Shawn Quinlan (born 1962), a graduate of The Art Institute of Pittsburgh, is a television and film editor based in Pennsylvania. Quinlan routinely confronts images associated with news, media, and popular culture, which he appropriates to construct highly political quilted art works. His notorious 2009 quilt Jesus Get Your Gun was featured in an issue of the magazine Quilter’s Home, which Jo-Ann Fabrics banned from its stores.

“The content, as in many of my quilts, is loosely based on subjects such as hypocrisy, corruption, self-righteousness, and contradiction, and how these characteristics so often hide behind religion, propaganda, and the like.

Ben Venom

Ben Venom
Ben Venom

Ben Venom (born 1978) earned a Master of Fine Art degree from San Francisco Art Institute and currently resides in San Francisco.

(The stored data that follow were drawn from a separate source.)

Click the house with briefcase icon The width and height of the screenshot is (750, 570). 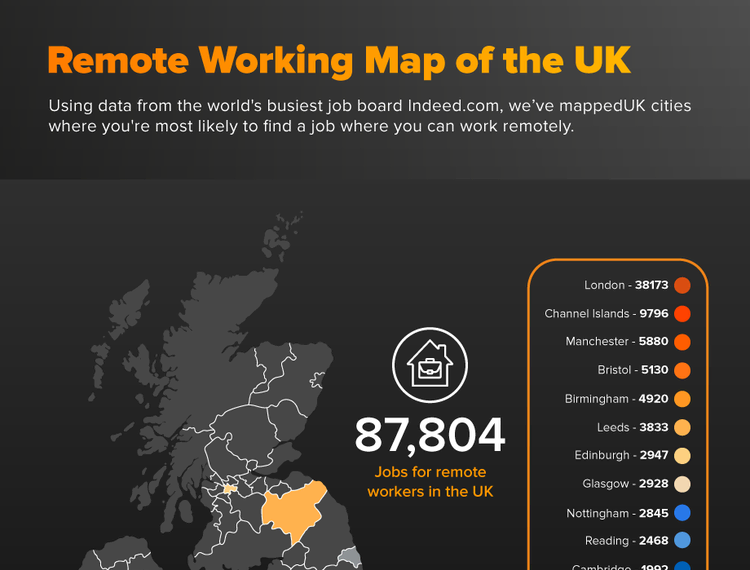click(430, 361)
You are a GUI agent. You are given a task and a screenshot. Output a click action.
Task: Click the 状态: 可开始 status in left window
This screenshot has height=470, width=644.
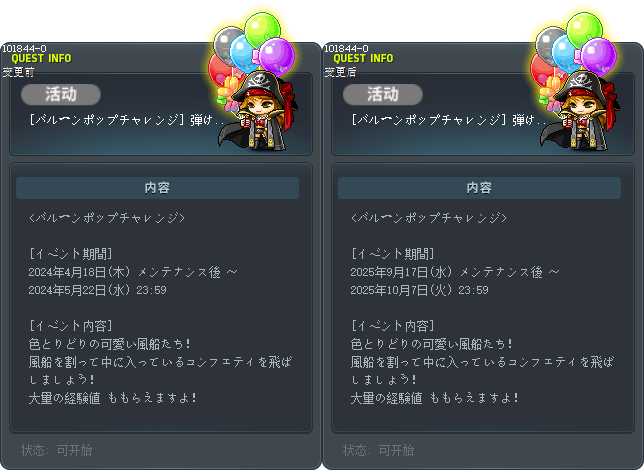57,450
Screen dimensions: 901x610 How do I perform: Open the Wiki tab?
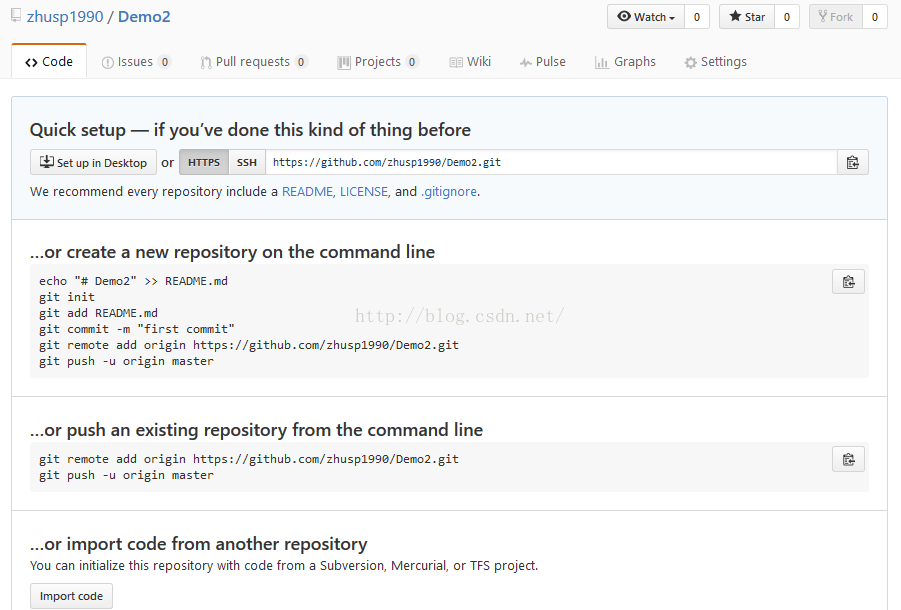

He is a heavy metal music devotee whose practice aims to redefine the boundaries and history of quilting by utilizing the aesthetic of the theatrical, high volume, and alpha male musical genre.

“I’m interested in juxtaposing traditional handmade crafts with extreme elements found on the fringes of society. My work can be described as opposing forces colliding at lightning speed. Imagery found in vintage tattoos, the occult, and motorcycle gangs are stitched together with recycled materials using techniques usually relegated to your grandmother’s sewing circle. Serious, yet attempting to take on a B-movie horror film style, where ridiculousness becomes genius. The question remains ... Can I play with madness?